__作業内容__:
1. 次の(a)〜(c)がセーフティーキャップ装置の文章と合っているかを判断し、それぞれ「はい」か「いいえ」で答え、決め手となる文章中の語句をそのまま引用してください。
(a) 従来装置では、開栓時に外キャップを強く押圧して回す必要があった。
(b) 逆止回転機構は、外キャップを開栓方向に回転するとき内キャップを閉栓可能とする。
(c) 請求項2では、外キャップの内周に周囲の内壁を凹陥させて掛止突出部を設ける。
2. セーフティーキャップ装置の文章をもとに、次の問いに答えよ。
(a) セーフティーキャップ装置は、従来どのような事故を防止するために使用されているか。
(b) 特許文献1として示されている番号は何か。
(c) 請求項2では、係合部は内キャップのどこにどのように設けられるか。

__本文抜粋__:
————

説明

セーフティーキャップ装置

【課題】 セーフティーキャップ装置としては、外キャップと内キャップの間に逆止回転機構を設けて、開栓時には外キャップが空転し、掛止爪を強く押圧して連動する時にのみ内キャップを開栓する装置が賞用されて来たが、開栓時に外キャップを強く押圧して回す必要があり、閉栓操作が面倒で煩雑であるという課題があった。
【解決手段】 容器首部1に螺着して閉栓する内キャップ10と、内キャップの外周を回転自在に被覆する外キャップ20との間に、外キャップを閉栓方向Aに回転するとき内キャップを閉栓可能とし、開栓方向Bに回転するとき空回りする逆止回転機構を設け、外キャップ20のスカート部22に押圧に伴って内方に突出する掛止突出部23を設けると共に、内キャップ10の外周に前記掛止突出部に係合する係合部15を設けてなるセーフティーキャップ装置。

【発明の詳細な説明】
【技術分野】
【0001】
本発明は、開栓する方法を知っている人のみ開栓することが可能なセーフティーキャップ装置に関する。
【背景技術】
【0002】
従来から、医薬品や農薬等を入れる容器のキャップは、乳幼児等が容器のキャップを開栓して誤って内容物を飲む等の事故を防止するために、開栓する方法を知っている人のみ開栓することが可能なセーフティーキャップ装置が使用されている。
【0003】
従来、セーフティーキャップ装置としては、容器首部に螺着して閉栓する内キャップに、外周を被覆するように外キャップを設けると共に、外キャップと内キャップの間に逆止回転機構を設けて、通常の状態で開栓しようとする時には外キャップと内キャップの回転を伝達する歯の噛み合わせを外して空転するようにし、逆止回転機構の掛止爪を強く押圧して連動することによりキャップを開栓するセーフティーキャップ装置が賞用されて来た(特許文献1)。
【特許文献1】特開2001−293967
【発明の開示】
【発明が解決しようとする課題】
【0004】
しかし、従来装置では、開栓時に外キャップを強く押圧して回す必要があり、開栓操作が面倒で煩雑であるという課題があった。
【課題を解決するための手段】
【0005】
そこで、本発明は、請求項1に記載の如く、容器首部に螺着して閉栓する内キャップと、内キャップの外周を回転自在に被覆する外キャップとの間に、外キャップを閉栓方向に回転するとき掛止して内キャップを閉栓可能とし、開栓方向に回転するとき掛止することなく空回りする逆止回転機構を設けてなるセーフティーキャップ装置において、前記外キャップのスカート部に押圧に伴って内方に突出する掛止突出部を設けると共に、内キャップの外周に前記掛止突出部の突出に伴って係合する係合部を設けてなるセーフティーキャップ装置を提供するものである。
【0006】
また、本発明は、請求項2に記載の如く、請求項1に記載のセーフティーキャップ装置において、前記内キャップの外周に外周壁を凹陥させて係合部を設けると共に、外キャップの内周に周囲の内壁を凹陥させて掛止突出部を設けてなるセーフティーキャップ装置を提供するものである。

————

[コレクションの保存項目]
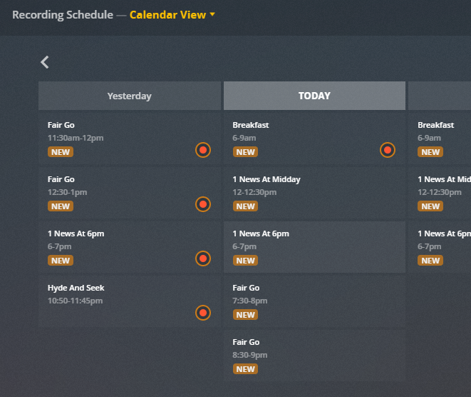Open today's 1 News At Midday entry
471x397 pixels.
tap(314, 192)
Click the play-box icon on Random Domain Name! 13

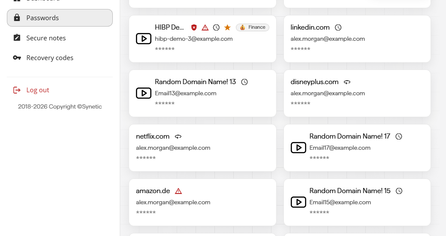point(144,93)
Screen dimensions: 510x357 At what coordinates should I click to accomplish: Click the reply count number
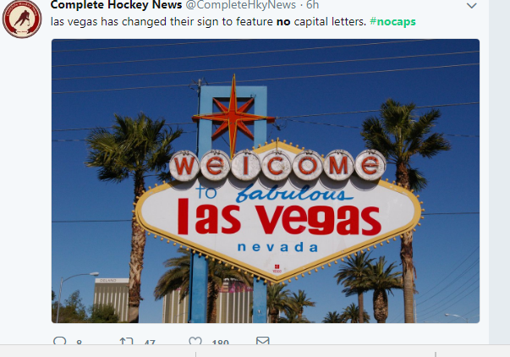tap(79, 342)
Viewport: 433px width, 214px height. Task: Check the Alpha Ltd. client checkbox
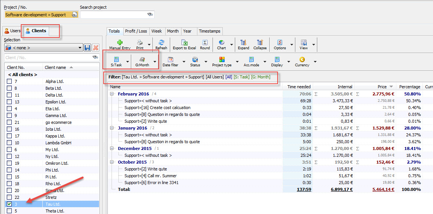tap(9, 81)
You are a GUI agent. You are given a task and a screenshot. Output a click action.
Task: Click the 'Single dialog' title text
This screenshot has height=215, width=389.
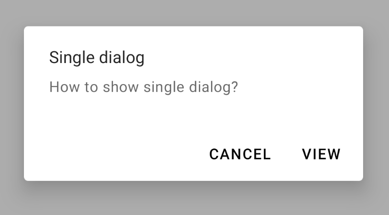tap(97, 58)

————

__解答一覧__:
1.
(a) はい:「開栓時に外キャップを強く押圧して回す必要があり」
(b) いいえ:「開栓方向に回転するとき掛止することなく空回りする」
(c) はい:「外キャップの内周に周囲の内壁を凹陥させて掛止突出部を設けてなる」

2.
(a) 乳幼児等が容器のキャップを開栓して誤って内容物を飲む等の事故
(b) 特開2001−293967
(c) 内キャップの外周に、外周壁を凹陥させて設けられる。